Info, Uncertainty

26 Aug 2019

# Teaching attention, part 5 / N

The slides are here. Each — marks a new slide.

####

I have this recurring daydream, where I wish I could capture the entire feeling of a moment, without having to try. I feel this sometimes when I walk through a garden, and I try to remember forever exactly how the reflections off the water looked, the patterns of light and shadow on the leaves.

I sometimes feel the same way about data. What if I could understand a raw dataset at a glance? If I were in a competition to identify farmland from satellite imagery, I’d just look the test set and all the coordinates would magically appear in my head.

This unfortunately isn’t possible, but not everything is lost. I mean, we can’t breathe underwater, but we’ve somehow mapped out the ocean floor.

In the same way, people can’t just look at data and make sense of them, but we’ve made a science out of it. It may not be completely effortlesss, but in its own way, I think it’s magical.

In this lecture, we’ll study some of the fundamental ways we can take complex information, and process it in a way so that it makes sense.

A good mathematical analogy for this process of compressing information is coin flipping. The binomial distribution is a kind of slacker genius, all these outcomes can be flying at it, but it ignores everything except the proportion of outcomes that come up heads. But you can’t blame it, because that’s all you need in order to solve downstream inference tasks.

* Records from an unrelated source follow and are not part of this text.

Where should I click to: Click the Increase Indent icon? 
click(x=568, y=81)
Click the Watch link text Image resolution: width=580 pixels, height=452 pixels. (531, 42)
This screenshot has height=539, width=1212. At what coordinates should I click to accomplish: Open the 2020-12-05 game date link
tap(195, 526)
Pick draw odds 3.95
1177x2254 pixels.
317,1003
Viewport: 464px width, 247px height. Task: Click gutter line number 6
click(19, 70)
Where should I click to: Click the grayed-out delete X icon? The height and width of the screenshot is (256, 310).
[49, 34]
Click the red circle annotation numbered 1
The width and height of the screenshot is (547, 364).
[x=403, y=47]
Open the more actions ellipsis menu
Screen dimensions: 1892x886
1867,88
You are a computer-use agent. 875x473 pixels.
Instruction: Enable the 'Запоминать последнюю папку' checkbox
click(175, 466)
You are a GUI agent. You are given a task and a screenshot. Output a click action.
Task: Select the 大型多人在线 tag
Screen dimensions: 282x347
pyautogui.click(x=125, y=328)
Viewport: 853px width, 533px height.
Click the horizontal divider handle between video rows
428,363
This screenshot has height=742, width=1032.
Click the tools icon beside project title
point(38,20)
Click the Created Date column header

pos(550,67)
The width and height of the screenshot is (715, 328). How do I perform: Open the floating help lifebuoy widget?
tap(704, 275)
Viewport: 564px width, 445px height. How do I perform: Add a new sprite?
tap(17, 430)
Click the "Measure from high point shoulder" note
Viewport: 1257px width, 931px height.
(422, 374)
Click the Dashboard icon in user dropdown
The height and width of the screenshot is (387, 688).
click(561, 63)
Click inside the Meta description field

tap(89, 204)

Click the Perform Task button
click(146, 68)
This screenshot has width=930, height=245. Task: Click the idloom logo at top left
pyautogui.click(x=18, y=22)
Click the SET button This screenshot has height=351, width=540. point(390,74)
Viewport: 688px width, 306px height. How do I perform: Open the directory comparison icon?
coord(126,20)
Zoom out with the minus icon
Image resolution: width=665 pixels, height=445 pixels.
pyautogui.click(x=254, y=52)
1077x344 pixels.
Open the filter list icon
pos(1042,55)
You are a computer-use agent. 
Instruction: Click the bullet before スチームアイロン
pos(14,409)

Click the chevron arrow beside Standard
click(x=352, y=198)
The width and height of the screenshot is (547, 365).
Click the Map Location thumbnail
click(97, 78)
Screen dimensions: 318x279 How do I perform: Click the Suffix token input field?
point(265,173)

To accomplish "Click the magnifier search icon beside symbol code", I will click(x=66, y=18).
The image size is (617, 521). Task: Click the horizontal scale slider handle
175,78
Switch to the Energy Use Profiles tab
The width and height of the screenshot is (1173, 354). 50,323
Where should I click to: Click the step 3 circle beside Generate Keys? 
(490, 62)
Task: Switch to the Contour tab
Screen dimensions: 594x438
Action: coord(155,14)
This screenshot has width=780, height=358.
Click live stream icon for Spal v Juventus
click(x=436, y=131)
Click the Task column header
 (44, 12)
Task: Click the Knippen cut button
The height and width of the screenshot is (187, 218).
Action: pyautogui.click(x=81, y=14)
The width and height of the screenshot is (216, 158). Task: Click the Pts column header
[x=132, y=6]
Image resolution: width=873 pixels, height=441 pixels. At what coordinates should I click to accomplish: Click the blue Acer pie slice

We need to cary this idea further, this idea that you should capture what is essential, and throw away the rest. Fortunately, there are whole theories built around it. In statistics, it’s called sufficiency, and in deep learning it’s called memory and attention. No matter what you call it, the basic point is the same: good models compress data, whether it’s coin flips into the proportion of heads, or half a terabyte of satellite imagery into a several megabyte neural network.

Next, recurrent neural networks.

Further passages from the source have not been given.